In still other cases a government may work in close cooperation in a particular area with a selected banking institution or a syndicate which lends itself as the instrument of the government on some projects and benefits from the aid of the government to its own interests in other projects. Having a monopoly of diplomatic support, the private financiers are quite sure to obtain some very profitable privileges and can afford to contemplate some losses on other more risky enterprises undertaken for political reasons. That this was the relationship between British diplomacy in China and the British and Chinese Corporation, Ltd., with reference to railways, has already been indicated in Chapter 6.(28) All the leading powers at times forwarded their policies in China through close coöperation with quasi-official banking institutions. Japan used the Yokohama Specie Bank and a syndicate composed of the Bank of Taiwan, the Bank of Chosen, and the Industrial Bank of Japan. Russia's political purposes were served by the Russo-Asiatic Bank, earlier called the Russo-Chinese. These Japanese and Russian banks were owned in part and controlled by their governments, thus bringing them properly under the preceding section of this discussion. German financial interests in the Far East were organized in the Deutsch-Asiatische Bank, founded in 1889 under the leadership of the Disconto-Gesellschaft and the Deutsche Bank with the encouragement and assistance of the Imperial government.(29) The strong official interest in this institution was shown by the direct participation of the Prussian State Bank (the Seehandlung)(30) and by provisions in the charters of the Shantung Railway Company and the Shantung Mining Company, whose formation was entrusted to the Deutsch-Asiatische Bank, for a measure of government control and government sharing in the profits.(31) France used the Banque de l'Indo-Chine, and, in association with it, the Crédit Lyonnais, the Comptoir National d'Escompte de Paris and other banks. Belgium was represented by the Société Belge d'Etudes de Chemins de Fer en Chine, while American interests acted for a time through a banking group originally constituted under the guidance of the State Department by J. P. Morgan and Company, Kuhn, Loeb and Company, the First National Bank of New York, and the National City Bank of New York.(32)

What types of persuasion and inducement do governments have at their command in securing the coöperation of private capital abroad, apart from direct financial participation or subsidy? The expressions used by insiders on occasion are both revealing and puzzling. "In Nicaragua a New York bank of the highest standing was induced to invest in the financial rehabilitation of the country, its transactions giving it an interest in the railways and in the customs revenues, which it is always desirable to remove from the reach of revolutionary depredations." So wrote a former high official of the Department of State, who also testifies that in Santo Domingo, in Cuba, in Honduras, and in Haiti the United States government participated in bringing about investments by American banks, "urging on the investors to lend themselves as instrumentalities of foreign policy."(33) Lord Curzon, Under Secretary of State for Foreign Affairs, wrote to Lord Salisbury in April, 1898: "1 think our next step in China should be to get some reliable syndicate to undertake the trunk lines North and South from the Yangtze-North towards Pekin, South towards Canton."(34) Sir N. O'Conor, British Minister at Constantinople, urged British investment in the Bagdad Railway project suggesting to the Foreign Office in a dispatch of July 1, 1901, that, "Without some impulsion from official quarters British capitalists may not be disposed to move in the matter."(35) A French banker once related to Paul von Schwabach, a German colleague, that Foreign Minister Delcassé had called him in at the beginning of the developments which led up to the Moroccan crises. Delcassé said that the French government intended to adopt a forward policy in Morocco, that a parallel action on economic lines would be desirable, and that be was "counting on" the coöperation of the French banks to provide it.(36) When the German government was urging its financiers into Italian investments to support the Triple Alliance, as related in Chapter 4, "regard for the important interests at stake" prevailed over difficulties encountered in the founding of the Banca Commerciale Italiana.(37)
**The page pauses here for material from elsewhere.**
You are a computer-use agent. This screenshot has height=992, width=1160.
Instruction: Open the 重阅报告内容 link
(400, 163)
In the scanty first-hand accounts of governmental influence on private investments expressions like these recur continually. The government "urges," "induces"; there is "impulsion" from official quarters; the government "counts on" the coöperation of its bankers, who have "regard for" diplomatic interests. Now, just what means of persuasion constitutes urging? To what motives or interests can the government appeal when it induces and impels? Why can it (sometimes, not always) count on the bankers?
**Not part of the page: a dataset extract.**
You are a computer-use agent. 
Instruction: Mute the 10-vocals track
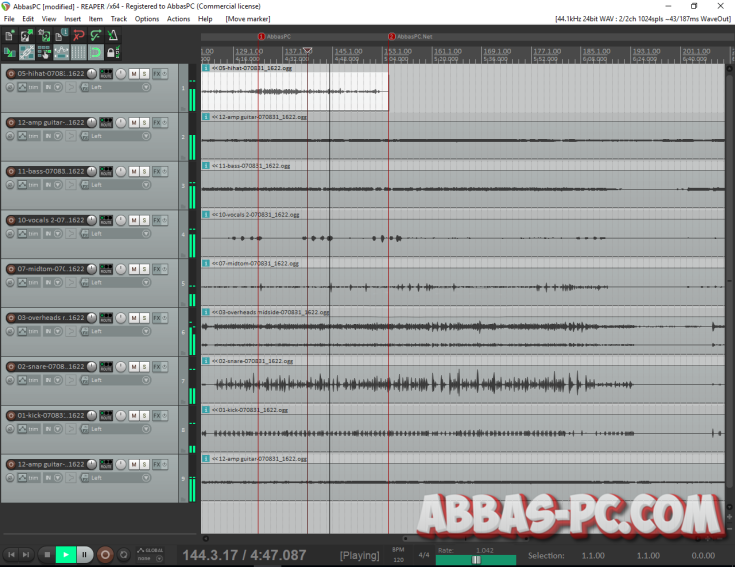[x=133, y=220]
First, the interlocking personal connections, ties of friendship, social and business acquaintanceship, and class consciousness which go far to explain the influence of private investors on government are also important factors in the influence of government on private investors. These connections between the rulers of business and the rulers of government have been sufficiently analyzed and illustrated in Chapter 8. Not decisive in themselves, perhaps, they greatly facilitate the operation of persuasions and inducements and must be re-emphasized here.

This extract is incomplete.